If you’ve clicked on this (which you must have, so good choice), then hooray – you’re probably interested in studying the best thing that there is to study: Science. And that is 100% fact, I swear I’m not biased at all. No way!

Well, no. I am slightly biased. If you’ve read any of my previous posts you might have gathered that I myself am studying a Bachelor of Science, and more specifically I’m studying chemistry and physics. I am also a part of this programme called ‘Science Scholars’, which I get it – it can sound a bit exclusive, but I’m not here to blow my own trumpet. Instead, I want to encourage you guys as much as possible to (when the time comes, and more on that later) apply to be a part of the programme, even if you’re not 100% sure that you want to study science at a university level.

First of all, let me explain what the Science Scholars Programme actually is.

On paper, Science Scholars is a module based in the Faculty of Science – meaning it is a collection of three courses you can take throughout your undergraduate Science degree alongside your major or majors.

But, Science Scholars – in my opinion – is much more than that, it’s a vibrant community of people willing to engage, learn and share in their love of science.
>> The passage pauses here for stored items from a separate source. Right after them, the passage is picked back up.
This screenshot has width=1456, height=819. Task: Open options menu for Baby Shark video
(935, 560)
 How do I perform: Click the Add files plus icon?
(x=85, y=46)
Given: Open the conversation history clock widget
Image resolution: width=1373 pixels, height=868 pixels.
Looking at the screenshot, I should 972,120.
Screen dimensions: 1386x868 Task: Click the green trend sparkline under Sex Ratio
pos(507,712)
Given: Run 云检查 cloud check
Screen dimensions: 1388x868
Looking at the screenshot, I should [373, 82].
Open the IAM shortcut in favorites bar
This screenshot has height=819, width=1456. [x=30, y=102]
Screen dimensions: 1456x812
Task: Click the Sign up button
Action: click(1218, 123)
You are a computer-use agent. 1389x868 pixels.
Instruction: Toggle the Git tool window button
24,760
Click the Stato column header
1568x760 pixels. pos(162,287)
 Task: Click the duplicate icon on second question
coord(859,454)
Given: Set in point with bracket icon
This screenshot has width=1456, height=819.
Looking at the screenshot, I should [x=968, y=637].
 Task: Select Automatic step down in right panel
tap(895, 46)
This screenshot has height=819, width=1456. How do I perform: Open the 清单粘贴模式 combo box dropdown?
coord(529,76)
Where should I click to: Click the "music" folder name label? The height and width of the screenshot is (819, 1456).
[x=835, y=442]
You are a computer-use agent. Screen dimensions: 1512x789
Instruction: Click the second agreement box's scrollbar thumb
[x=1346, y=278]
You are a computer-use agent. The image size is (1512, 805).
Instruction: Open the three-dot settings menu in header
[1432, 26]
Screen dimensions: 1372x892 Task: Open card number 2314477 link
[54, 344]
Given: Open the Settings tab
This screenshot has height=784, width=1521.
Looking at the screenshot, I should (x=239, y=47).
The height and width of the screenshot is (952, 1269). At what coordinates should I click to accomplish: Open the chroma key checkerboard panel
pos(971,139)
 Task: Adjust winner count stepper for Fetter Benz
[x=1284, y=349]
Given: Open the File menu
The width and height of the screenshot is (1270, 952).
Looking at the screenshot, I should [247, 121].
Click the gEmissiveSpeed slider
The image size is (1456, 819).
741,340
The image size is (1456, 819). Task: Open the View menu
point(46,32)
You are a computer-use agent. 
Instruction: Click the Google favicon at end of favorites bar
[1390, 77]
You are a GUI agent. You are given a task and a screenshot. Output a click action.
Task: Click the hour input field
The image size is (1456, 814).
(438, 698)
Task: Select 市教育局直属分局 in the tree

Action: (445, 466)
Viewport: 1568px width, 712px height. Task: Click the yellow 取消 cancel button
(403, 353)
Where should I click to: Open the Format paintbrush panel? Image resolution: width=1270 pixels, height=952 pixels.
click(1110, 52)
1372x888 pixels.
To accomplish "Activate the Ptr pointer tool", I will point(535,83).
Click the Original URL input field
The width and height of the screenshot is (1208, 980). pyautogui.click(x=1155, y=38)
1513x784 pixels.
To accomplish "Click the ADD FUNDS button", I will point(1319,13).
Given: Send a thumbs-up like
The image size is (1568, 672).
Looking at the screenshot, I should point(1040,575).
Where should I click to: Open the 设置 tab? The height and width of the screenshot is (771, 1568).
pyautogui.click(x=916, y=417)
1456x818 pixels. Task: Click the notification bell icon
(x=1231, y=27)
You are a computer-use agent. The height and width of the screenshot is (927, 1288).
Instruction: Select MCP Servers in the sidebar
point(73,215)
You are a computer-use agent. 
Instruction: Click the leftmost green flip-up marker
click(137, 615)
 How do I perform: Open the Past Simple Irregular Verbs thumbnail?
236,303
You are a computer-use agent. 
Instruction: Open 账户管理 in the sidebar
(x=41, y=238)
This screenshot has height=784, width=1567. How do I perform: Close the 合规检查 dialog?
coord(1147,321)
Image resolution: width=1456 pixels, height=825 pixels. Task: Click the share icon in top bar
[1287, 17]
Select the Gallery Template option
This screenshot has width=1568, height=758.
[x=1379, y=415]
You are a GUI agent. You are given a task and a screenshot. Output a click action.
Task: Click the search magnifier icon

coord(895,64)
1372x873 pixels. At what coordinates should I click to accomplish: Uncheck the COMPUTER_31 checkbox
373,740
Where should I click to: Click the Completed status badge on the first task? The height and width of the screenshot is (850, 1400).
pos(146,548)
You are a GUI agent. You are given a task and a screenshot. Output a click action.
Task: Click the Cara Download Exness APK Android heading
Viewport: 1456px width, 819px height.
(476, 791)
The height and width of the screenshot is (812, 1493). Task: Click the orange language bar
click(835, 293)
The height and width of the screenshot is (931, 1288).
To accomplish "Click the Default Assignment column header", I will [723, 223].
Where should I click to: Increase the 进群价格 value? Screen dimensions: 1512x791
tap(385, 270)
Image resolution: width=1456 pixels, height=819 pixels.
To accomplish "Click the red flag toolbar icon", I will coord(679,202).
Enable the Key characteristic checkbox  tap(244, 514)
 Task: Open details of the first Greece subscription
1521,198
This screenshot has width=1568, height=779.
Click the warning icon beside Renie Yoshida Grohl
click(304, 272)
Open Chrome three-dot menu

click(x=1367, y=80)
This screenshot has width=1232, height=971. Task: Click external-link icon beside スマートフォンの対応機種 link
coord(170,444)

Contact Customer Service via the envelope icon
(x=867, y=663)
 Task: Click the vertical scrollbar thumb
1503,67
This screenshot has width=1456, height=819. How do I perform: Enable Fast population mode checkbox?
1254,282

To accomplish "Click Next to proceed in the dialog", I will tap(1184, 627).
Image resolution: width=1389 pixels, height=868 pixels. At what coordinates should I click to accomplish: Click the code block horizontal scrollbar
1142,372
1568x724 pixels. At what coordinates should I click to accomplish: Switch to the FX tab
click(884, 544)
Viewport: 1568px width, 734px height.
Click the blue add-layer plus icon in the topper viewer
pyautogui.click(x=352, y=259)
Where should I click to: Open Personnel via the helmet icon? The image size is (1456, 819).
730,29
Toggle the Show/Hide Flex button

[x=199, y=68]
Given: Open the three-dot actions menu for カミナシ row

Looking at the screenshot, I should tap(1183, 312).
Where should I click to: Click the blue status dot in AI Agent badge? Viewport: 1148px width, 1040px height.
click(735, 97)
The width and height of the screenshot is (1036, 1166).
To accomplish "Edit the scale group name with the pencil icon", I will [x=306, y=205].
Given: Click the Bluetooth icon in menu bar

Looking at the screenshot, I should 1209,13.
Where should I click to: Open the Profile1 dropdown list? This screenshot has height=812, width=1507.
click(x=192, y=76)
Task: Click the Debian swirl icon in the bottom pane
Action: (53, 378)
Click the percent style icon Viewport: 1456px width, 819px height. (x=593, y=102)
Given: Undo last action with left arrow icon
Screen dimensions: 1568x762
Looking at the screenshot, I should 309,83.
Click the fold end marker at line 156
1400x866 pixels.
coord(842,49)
In your first year, you’ll be assigned a mentor – someone who is an academic at the university (usually) within your science field of interest. Personally, I cannot downplay how useful this is, as through your mentor you have access to the field that you most likely want to end up in. I have received invaluable career advice, general university advice and incredibly useful tips and tricks pertaining to my majors from my mentor – something I definitely wouldn’t have got if I wasn’t a part of the programme.

In terms of the course for the first year, it is not your typical course. No exams, no tests. Instead, once a week you get to meet up with all of the other Science Scholars in a ‘seminar’ (which sounds much more exclusive than it actually is) and listen to scientists talk about their interests, whether that be their particular field of research – or broader topics such as science communication – all over a cup of coffee and biscuits. Perfect!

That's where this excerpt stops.